Here, we present the results of the analysis of the two-component synthetic spectra, constructed as described in Section 2.1. They represent every possible combination of the assigned ages, metallicities and relative stellar mass fractions, and thus allow us to investigate a wider range of known age and metallicity combinations than the observed spectra. It should be noted that not all combinations (for example, those with two components <1-Gyr old) represent what we might expect to find in the total population of real early-type galaxies, although there could be local regions within these galaxies where, for example, young stars dominate the stellar population. We wanted to cover the complete range of possibilities in order to avoid making any assumptions about the stellar populations of early-types, which, as revealed even in our small sample of 21 spectra, can be quite varied.

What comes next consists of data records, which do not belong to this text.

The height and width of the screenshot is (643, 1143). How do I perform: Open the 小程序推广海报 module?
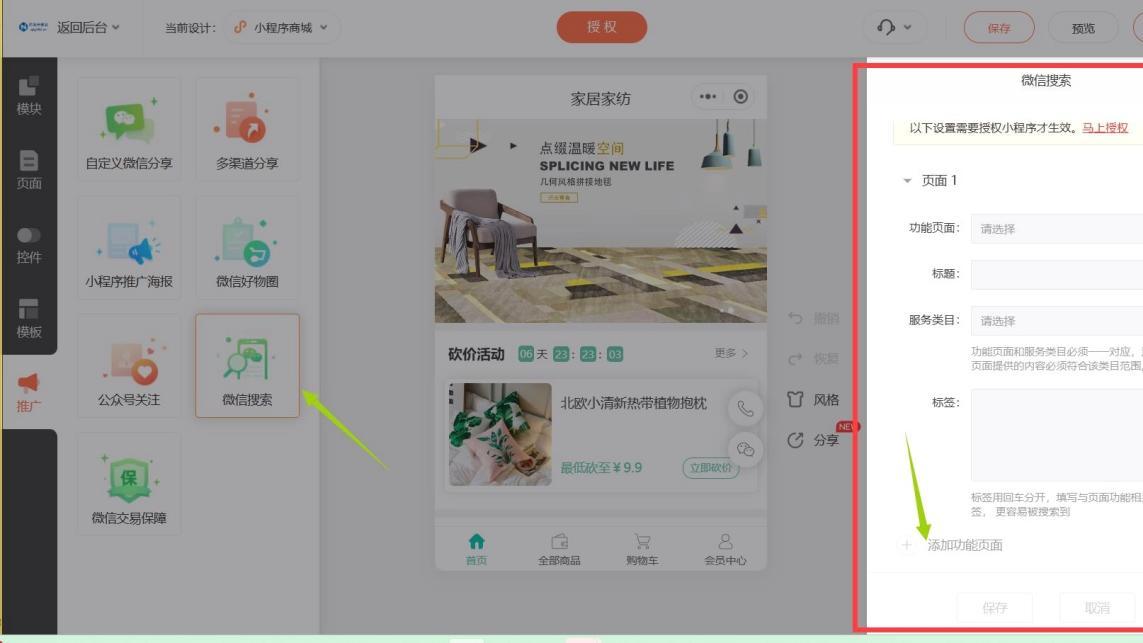click(x=128, y=248)
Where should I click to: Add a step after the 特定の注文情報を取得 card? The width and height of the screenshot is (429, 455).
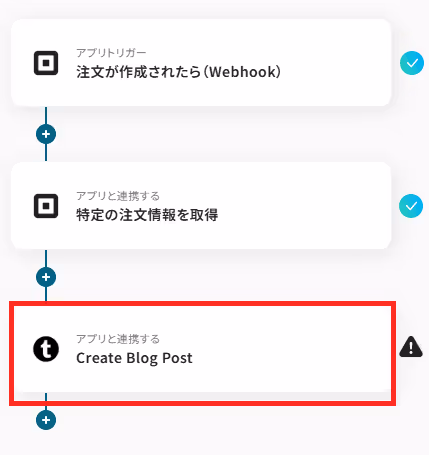(46, 277)
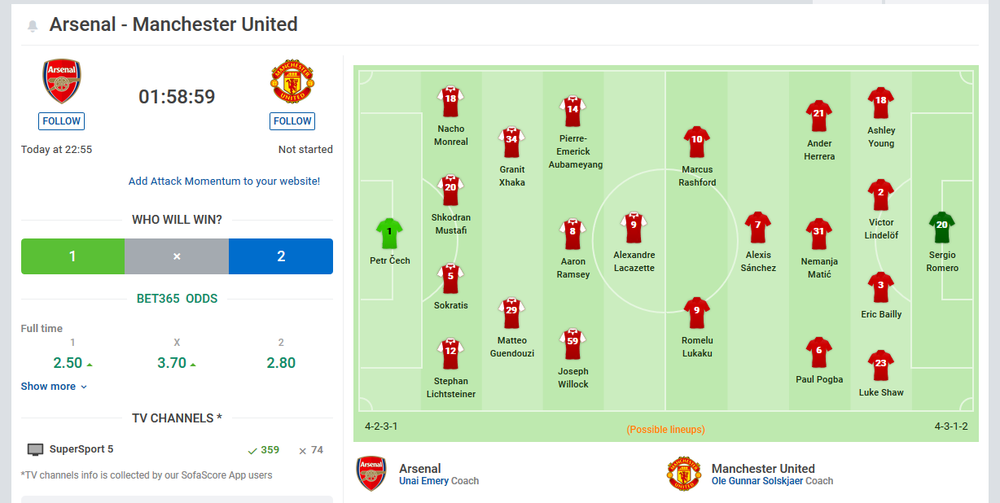The height and width of the screenshot is (503, 1000).
Task: Vote 1 for Arsenal win
Action: click(x=73, y=256)
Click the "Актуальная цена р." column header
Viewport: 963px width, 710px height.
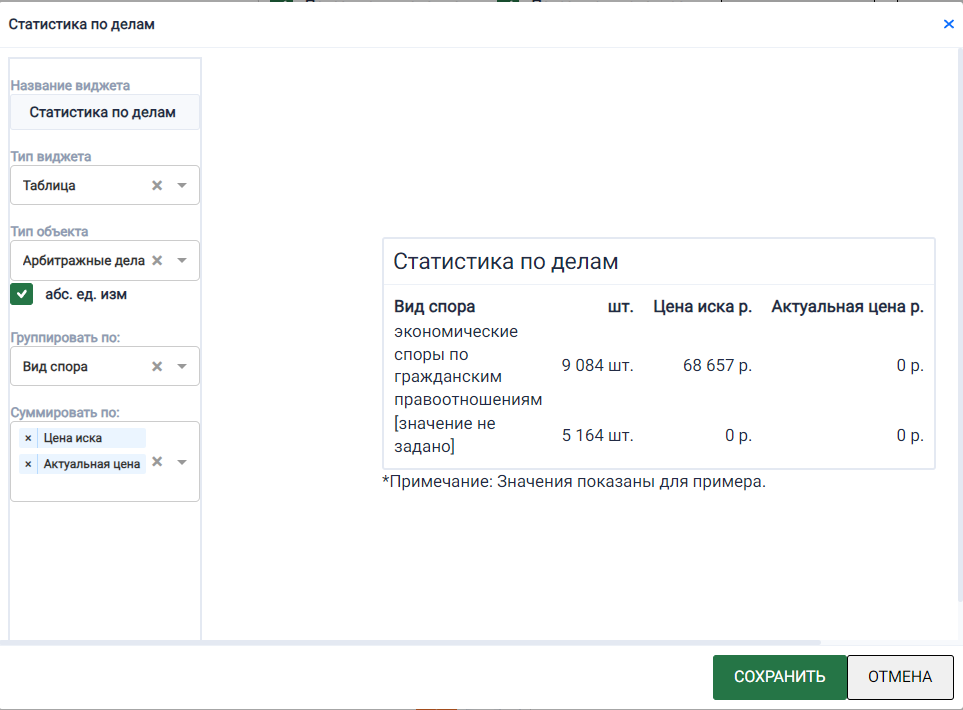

In this experiment, no noise has been added to the synthetic spectra. This is because the noise from variations in the spectral shape caused by differences in the metallicity is higher than any noise contributions which represent measurement errors.

The bottom panels of Fig. 4 show the spectra of the components recovered using the same four analysis methods as used for the observed spectra. Again, the first component has a shape and features that are similar to those of a young stellar population, and the second component, those of a mature population. The shape of the UV part of the spectrum, together with the featureless nature of the spectrum above ∼5000 Å, are typical of very young stellar populations (around a few ×10 Myr). These populations are present in the synthetic data set, but not in significant quantities in the observed data set, hence the differences between the recovered data components.

In Fig. 8, as in Fig. 5, we see that a high value of a1 (the weight of the ‘younger’ component from the Bayesian data model) corresponds to the presence of a <1-Gyr stellar population. Fig. 9 plots the Spearman's rank correlation test results for a1 and the age, metallicity and mass fraction of the synthetic populations. Here, there is an even stronger correlation between a1 and the age of the younger population than in the case of the observed spectra, and also a strong correlation between a1 and the age of the older population, but no significant correlation between a1 and the mass fraction of the secondary population. However, in this exercise with synthetic spectra, we allowed only two values for m2/Mgal (0.25 and 0.5), which does not really allow for a meaningful determination of the correlation coefficient.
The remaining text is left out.